| AVAILABLE RECORDS |
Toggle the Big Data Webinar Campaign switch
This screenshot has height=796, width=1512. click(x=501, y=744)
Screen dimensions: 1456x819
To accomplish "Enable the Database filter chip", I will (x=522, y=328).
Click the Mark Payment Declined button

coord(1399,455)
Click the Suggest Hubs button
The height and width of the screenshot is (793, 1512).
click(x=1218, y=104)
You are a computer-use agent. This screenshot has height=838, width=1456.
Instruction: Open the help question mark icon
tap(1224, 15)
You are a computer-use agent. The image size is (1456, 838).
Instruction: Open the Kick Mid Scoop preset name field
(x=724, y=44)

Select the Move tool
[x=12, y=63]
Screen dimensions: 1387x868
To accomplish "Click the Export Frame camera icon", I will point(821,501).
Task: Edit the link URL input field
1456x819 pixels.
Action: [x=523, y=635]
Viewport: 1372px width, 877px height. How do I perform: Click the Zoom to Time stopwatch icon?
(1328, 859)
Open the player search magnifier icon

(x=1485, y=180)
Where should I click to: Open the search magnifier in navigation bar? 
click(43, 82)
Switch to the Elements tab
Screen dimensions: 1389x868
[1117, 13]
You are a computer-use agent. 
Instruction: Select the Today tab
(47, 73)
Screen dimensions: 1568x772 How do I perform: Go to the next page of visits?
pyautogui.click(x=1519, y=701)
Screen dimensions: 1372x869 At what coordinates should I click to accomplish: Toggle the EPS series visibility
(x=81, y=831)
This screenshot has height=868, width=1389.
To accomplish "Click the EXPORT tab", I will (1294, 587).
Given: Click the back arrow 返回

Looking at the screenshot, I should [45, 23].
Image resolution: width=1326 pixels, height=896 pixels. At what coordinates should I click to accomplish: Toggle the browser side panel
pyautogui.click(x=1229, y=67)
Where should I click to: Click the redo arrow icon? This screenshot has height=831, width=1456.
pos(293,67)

| WORK INSTRUCTION |
In the listing, find each line with the string "agent" and copy it.

| EXPECTED OUTPUT |
You are a computer-use agent. This screenshot has height=838, width=1456.
You are a computer-use agent. The image size is (1456, 838).
You are a computer-use agent. 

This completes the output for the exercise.